I think Apple's "laptop replacement" vibe is just some good marketing. If it really was a laptop replacement for everyone then all the dev's in Cupertino would be using them instead of their MacBooks! This is just some eager marketing and good marketing at that because it presents the question, "can it really replace my laptop"?
I think people forget what the ipad was really about when it first was released. In those days there were things called netbooks which were threatening both Apple and Microsofts PC businesses. The big thing about netbooks is that they weren't full computers because they didn't need to be. They were cheap and did a lot of the things users liked pc's for, watch films, email, quick browsing etc.. all slower than a real pc but did the job for a fraction of the cost that real fully featured laptops were going for.
In order for them to be cheap a lot of them used Linux instead of windows, which is why MS were scared. Apple were also a bit worried but refused to make mac netbook because they felt they could not offer the quality that their MacBook range needed and would tarnish their brand. A cheap version off windows just for netbooks and low powered devices was Microsofts answer to the netbook. The ipad was Apple's answer.
The ipad does what netbooks were doing then but in an Apple way and at an Apple price point. They do 80% of what most computer users do, play movies, send emails etc.. that's the whole point of them. They specifically aren't meant to replace fully what a real intel based MacBook Pro would do. Why would Apple sell you a machine that starts at £350 that can do EVERYTHING their £1000 machine can do? They may be into canabilisation but they're not crazy.
At the end of the day, markets are segmented. Apple isn't going to push you in direction of a machine that's half the price of another machine they know you are likely to buy. The ipad is being marketed to people who wouldn't dream of buying a MacBook but would buy a £400 dell because they just need a computer in the house. Those people want to watch Netflix, send emails, maybe edit the odd spreadsheet etc.. and it does all that perfectly. In short they are really going after cheap pc laptop buyers and trying to appeal to them with the idea that they won't lose out on some work stuff if they buy this.

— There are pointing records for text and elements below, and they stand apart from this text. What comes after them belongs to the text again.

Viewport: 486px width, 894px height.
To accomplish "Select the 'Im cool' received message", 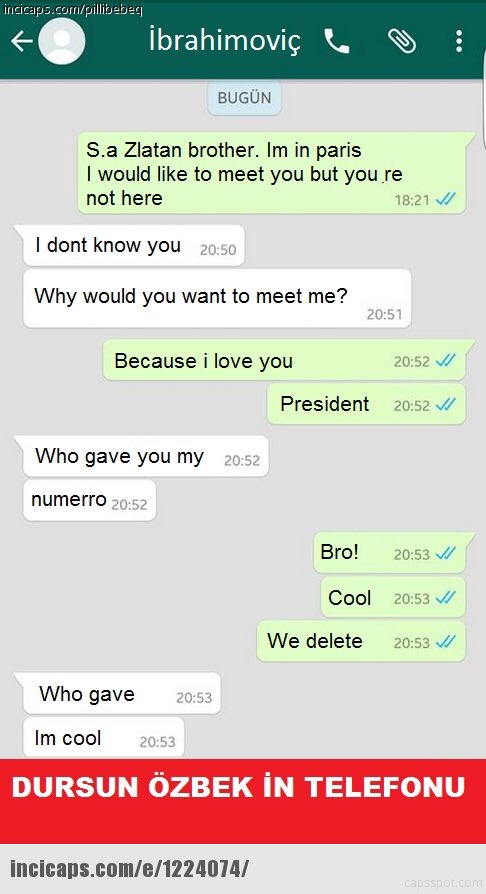I will tap(103, 738).
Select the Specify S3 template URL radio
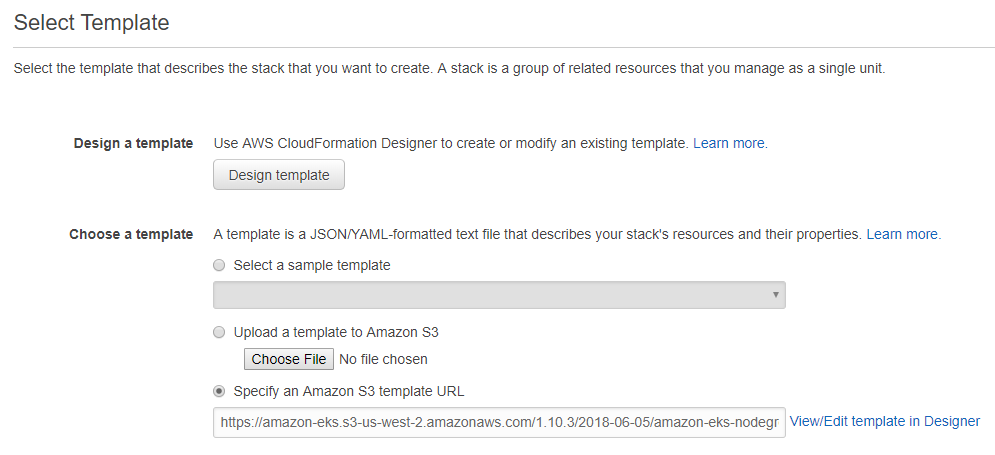This screenshot has height=455, width=995. point(219,391)
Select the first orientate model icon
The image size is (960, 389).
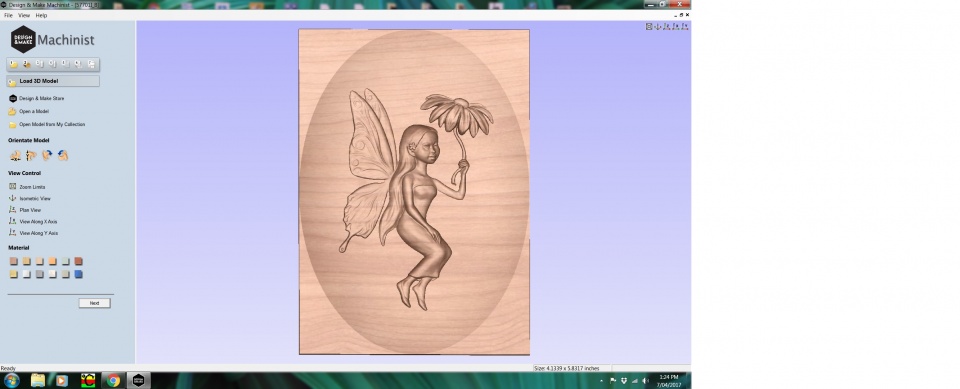(x=15, y=156)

People also miss the point that from a versatility point of view the ipad already surpasses a laptop or pc in different ways. For a start it's more robust, can handle spillage (most laptops are pretty much dead the minute any drink falls on those keys). So you can use them for recipes in kitchens, in the gym, hold them in one hand to read a book whilst standing on the train etc.. Because of their compactness, weight and robustness their usage goes beyond the normal use cases of a laptop anyway. Furthermore, the fact that they are essentially user configurable control services mean they can mimic things that a laptop pc can't. It can be a piano, a dj surface, a games console, a VR device etc..
Right now we have reached the very last aspect of computing that it hasn't (or maybe can't conquer). That of the power user who uses tools like excel and photoshop etc.. where precision selection and shortcuts etc.. are king. Maybe it won't quite do that as well because frankly, the iPads control surface is fundamentally designed differently to mechanical keyboards and mice. However we already have affinity photo so who knows where it will go.
What I will say is that people are forgetting the huge amount of things the ipad arguably does better than a laptop can ever do. This pro workflow issue is like 20% of the game for the target iPad market. I don't think any serious professional in any field would buy a tool that doesn't do what they need it to do. You're not going to buy a a crop sensor camera if you need a full frame are you? That's just all that's going on here. They are both valid options.